Data items:
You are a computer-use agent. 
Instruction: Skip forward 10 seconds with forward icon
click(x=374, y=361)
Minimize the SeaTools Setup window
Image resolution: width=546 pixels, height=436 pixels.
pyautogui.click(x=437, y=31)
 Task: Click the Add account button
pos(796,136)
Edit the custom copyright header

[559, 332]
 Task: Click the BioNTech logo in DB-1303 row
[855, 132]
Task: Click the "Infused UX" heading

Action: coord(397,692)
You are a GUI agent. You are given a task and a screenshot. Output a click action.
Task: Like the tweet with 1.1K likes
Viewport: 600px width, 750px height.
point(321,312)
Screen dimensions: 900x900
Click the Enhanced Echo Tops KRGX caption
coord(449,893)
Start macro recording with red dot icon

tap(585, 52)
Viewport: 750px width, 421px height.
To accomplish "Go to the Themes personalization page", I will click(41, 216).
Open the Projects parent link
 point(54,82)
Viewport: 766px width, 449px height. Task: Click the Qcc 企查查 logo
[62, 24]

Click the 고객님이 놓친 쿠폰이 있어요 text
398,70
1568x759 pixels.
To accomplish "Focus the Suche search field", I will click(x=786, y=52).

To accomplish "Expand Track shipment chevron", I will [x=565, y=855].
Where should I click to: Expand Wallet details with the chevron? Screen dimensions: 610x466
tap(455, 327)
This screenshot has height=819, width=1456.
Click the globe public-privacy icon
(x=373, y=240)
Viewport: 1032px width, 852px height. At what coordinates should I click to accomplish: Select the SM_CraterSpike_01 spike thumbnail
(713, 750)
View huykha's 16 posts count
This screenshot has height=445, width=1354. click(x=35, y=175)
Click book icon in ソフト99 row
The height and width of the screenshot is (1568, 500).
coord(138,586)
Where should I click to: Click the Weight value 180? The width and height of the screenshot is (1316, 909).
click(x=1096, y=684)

WHAT IS REQUIRED:
Lines with the word "agent" in them should be copied from the preceding records.

ANSWER BELOW:
You are a computer-use agent. 
You are a GUI agent. You are given a task and a screenshot. Output a click action.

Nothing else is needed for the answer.